Daring to believe in a crucified and risen Savior is not easy, and never has been. Let us note well the cost of discipleship in following Christ that we learn from today’s first reading (Acts 5:12-32) and Epistle (Revelation 1:4-18). In that first reading, the apostles are arrested and put into prison for proclaiming Jesus; they are commanded by the religious leaders in Jerusalem not to do so. “But Peter and the apostles answered, ‘We must obey God rather than any human authority’” (Acts 5:29). Filled with the Spirit and bound by conscience, they are captive to Christ, and cannot but speak of what they have seen and heard (Acts 4:20).
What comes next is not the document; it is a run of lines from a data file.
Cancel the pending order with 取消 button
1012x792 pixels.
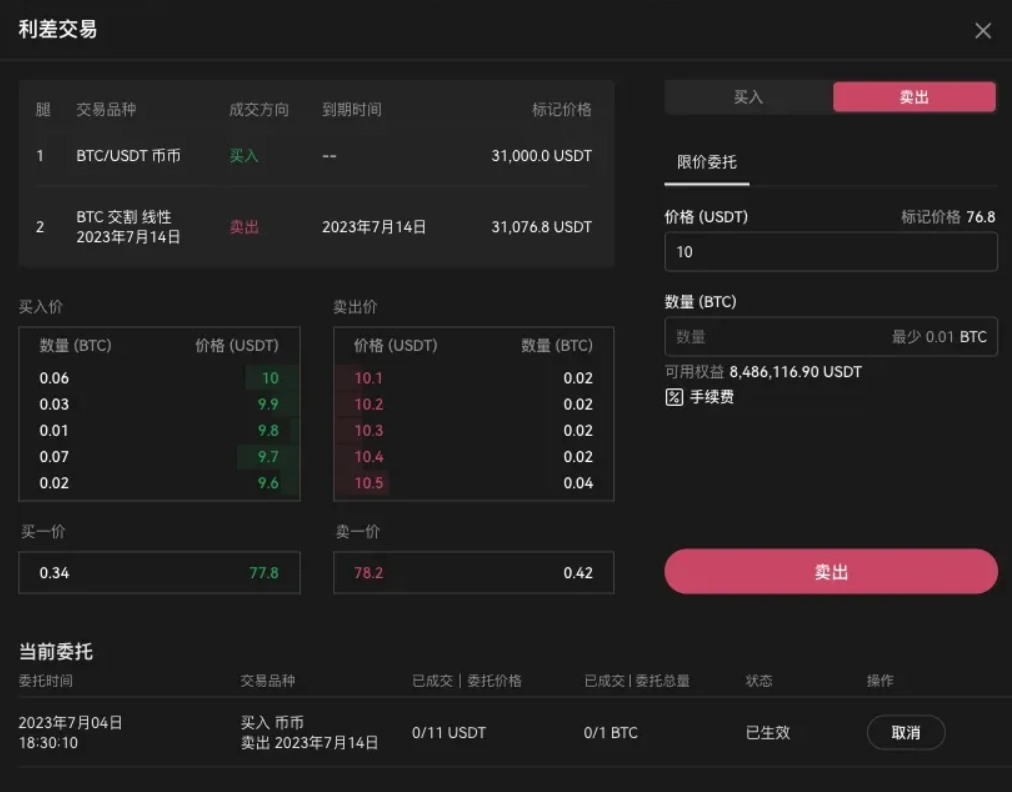[905, 732]
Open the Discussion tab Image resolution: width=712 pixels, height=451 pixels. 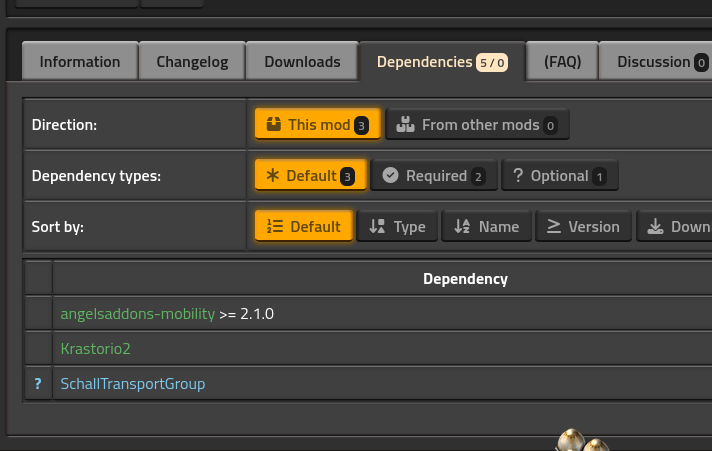[656, 61]
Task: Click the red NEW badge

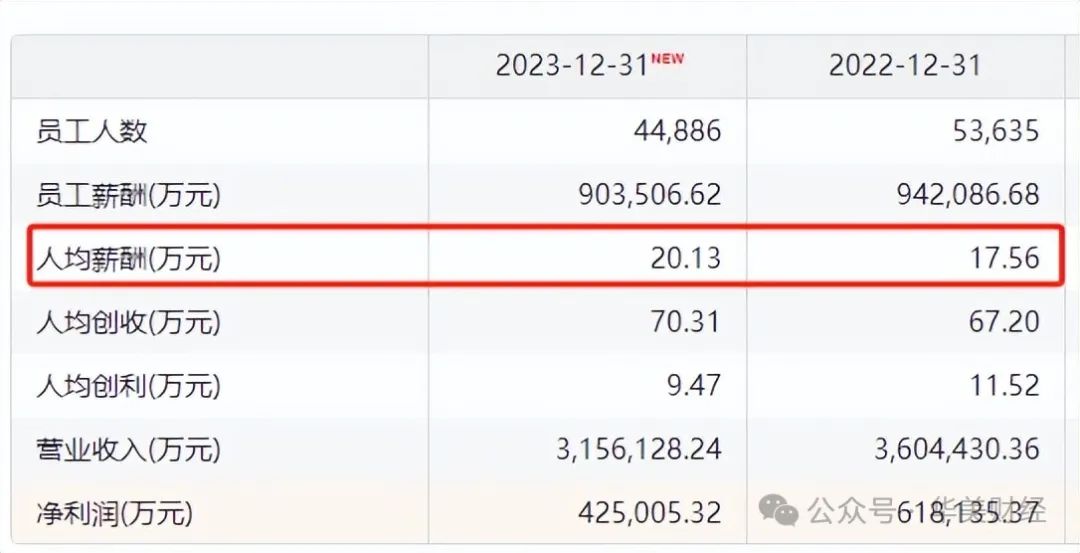Action: coord(668,59)
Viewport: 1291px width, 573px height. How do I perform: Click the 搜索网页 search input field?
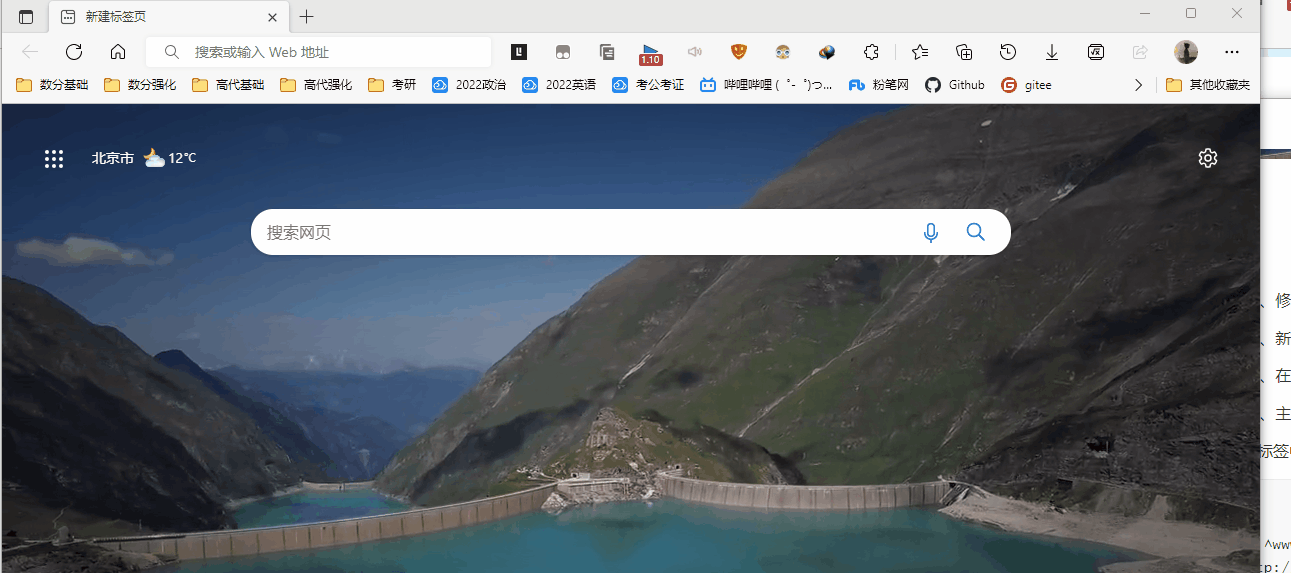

In the Epistle, John shares that he was exiled “… on account of the word of God and the testimony of Jesus” (Revelation 1:9). He was on the island of Patmos, a tiny island in the Aegean Sea which you can still visit today. Today it is a beautiful place of flowers and rocks – a tourist destination surrounded by a blue sea. In John’s day, Patmos was a dreaded island prison, sort of like Alcatraz. People went to Patmos, but they never came back; it was the place where political troublemakers were sent. And in the midst of his exile, while John was “in the Spirit on the Lord’s day” (Revelation 1:10), that same crucified and risen Lord Jesus Christ appeared to him, giving him a vision to strengthen and sustain his persecuted followers. “Fear not, I am the first and the last, and the living one. I died, and behold I am alive forevermore, and I have the keys of Death and Hades” (Revelation 1:17b-18). How Christ’s people have dared to believe in the midst of trial and tribulation!

We may not face out-and-out persecution as those first apostles did, but daring to believe in Jesus can still be risky business and a real challenge for modern-day disciples. On Easter Sunday, I was talking with a member who shared that a good friend had recently commented: “Christianity is the stupidest thing I’ve ever heard of. It’s absolutely ridiculous.” This member shared that the person who said this really is a good friend, and that they can talk on a raw level without hurting each other’s feelings. All of this may, by God’s almighty power, open the door for heartfelt witnessing. Our cynical and distrustful culture prizes doubt more than certainty, and this spills over into the life of the child of God. There is something of Thomas in all of us: harboring doubt and suspicion, stubbornly refusing to believe in that crucified and risen Christ until all of our criteria has been met. Jesus does not praise Thomas for this, even after he exclaims: “My Lord and my God!” (John 20:28). No, Jesus tells him: “Have you believed because you have seen me? Blessed are those who have not seen and yet have believed” (John 20:29). My friends, Jesus is talking about us! He calls we who have not seen and yet believe “blessed.” Daring to believe, we are blessed because we walk by faith, not by sight.

Those nail-pierced hands of Jesus still reach out to us today, just as they did to Thomas and those first disciples. The marks of Jesus’ suffering and death upon the cross, where he paid the price of our forgiveness and salvation, are still visible in his resurrected and glorified body. With John, we too fall at his feet to worship him who died and is alive forevermore, the One who lives and reigns to all eternity. Despite what the world around us may think or say, we dare to believe in Jesus. And where does this take us, this daring to believe? As John’s Gospel for today closes: “Now Jesus did many other signs in the presence of his disciples, which are not written in this book; but these are written so that you may believe that Jesus is the Christ, the Son of God, and that by believing you may have life in his name” (John 20:30-31). Life in his name – life which begins now and continues through all eternity.

Christ is risen! He is risen indeed! Alleluia! Amen.